◆ **EXERCISE INPUT**
━━━━━━━━
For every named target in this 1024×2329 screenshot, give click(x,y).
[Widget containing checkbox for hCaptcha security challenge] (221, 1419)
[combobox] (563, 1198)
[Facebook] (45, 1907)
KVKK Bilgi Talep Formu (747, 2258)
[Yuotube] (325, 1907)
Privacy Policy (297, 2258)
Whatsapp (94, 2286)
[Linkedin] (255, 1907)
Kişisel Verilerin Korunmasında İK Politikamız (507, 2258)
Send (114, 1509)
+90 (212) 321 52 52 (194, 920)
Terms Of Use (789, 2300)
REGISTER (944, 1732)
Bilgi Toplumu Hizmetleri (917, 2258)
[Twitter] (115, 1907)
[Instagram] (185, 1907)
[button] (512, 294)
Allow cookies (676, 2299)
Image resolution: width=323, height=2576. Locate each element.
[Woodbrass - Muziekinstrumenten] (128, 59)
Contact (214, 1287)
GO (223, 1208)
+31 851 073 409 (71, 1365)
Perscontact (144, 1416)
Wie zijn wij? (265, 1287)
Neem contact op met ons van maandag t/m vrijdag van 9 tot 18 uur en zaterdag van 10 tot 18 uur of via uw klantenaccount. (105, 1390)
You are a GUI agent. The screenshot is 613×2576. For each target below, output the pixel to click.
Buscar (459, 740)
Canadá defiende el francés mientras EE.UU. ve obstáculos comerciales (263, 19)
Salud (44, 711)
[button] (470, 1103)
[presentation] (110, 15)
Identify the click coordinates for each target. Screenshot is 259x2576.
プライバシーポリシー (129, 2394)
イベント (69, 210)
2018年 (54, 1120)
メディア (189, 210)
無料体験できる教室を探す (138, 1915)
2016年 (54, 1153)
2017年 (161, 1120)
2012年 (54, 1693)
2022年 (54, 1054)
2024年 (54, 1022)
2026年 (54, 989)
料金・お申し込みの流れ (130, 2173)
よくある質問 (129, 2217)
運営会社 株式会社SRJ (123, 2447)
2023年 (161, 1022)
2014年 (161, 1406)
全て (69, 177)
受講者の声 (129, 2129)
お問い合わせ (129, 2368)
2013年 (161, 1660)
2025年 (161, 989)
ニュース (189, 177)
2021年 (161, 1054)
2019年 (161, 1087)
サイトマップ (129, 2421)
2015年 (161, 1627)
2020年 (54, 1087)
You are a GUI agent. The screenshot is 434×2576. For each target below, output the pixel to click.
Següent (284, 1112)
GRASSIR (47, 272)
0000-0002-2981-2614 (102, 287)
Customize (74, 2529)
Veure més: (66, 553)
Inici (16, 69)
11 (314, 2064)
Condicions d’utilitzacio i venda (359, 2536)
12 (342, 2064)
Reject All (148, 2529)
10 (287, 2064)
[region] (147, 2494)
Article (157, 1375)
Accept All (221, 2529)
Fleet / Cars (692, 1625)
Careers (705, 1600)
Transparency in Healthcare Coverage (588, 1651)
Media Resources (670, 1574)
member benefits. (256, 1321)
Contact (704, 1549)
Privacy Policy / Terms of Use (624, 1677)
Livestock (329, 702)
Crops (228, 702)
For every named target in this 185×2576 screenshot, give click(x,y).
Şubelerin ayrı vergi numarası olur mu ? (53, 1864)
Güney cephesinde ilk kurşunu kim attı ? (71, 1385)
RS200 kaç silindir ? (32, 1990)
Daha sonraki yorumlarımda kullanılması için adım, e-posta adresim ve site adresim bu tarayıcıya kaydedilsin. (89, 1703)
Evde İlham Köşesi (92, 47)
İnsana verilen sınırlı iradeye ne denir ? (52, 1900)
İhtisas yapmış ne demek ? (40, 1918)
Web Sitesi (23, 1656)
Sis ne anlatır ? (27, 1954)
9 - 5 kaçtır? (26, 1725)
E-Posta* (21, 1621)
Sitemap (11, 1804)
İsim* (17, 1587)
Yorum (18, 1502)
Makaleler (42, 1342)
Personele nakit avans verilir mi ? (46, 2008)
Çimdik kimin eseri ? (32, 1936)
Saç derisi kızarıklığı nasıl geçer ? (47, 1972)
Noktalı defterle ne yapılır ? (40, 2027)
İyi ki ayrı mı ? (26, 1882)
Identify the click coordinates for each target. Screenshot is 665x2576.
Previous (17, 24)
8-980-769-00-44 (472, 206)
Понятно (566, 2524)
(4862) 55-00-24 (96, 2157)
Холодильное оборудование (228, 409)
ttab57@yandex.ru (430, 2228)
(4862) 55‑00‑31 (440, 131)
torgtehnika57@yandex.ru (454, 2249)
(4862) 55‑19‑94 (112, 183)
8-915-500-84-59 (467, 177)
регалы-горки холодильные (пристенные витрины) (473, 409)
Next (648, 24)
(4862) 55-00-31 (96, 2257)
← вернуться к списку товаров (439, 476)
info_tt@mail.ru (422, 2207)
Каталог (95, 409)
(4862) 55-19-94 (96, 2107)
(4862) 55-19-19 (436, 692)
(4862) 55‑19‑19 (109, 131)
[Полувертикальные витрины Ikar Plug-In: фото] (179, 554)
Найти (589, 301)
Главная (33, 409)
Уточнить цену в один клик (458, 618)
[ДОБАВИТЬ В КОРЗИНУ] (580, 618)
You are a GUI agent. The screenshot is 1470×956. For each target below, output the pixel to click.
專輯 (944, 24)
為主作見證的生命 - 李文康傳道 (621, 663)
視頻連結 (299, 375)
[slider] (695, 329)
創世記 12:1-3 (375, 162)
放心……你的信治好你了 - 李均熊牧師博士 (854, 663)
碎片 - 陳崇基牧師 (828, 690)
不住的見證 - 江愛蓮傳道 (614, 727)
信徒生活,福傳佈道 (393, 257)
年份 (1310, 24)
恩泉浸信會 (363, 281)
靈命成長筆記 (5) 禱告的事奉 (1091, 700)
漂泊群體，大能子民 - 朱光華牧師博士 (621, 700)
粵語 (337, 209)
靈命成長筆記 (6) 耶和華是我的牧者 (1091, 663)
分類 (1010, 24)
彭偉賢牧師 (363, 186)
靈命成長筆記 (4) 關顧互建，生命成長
━━━━━━━━
◆ **WORK INSTRUCTIONS**
With no other words, state how many lines above hold the word "every".

◆ **SOLUTION BELOW**
2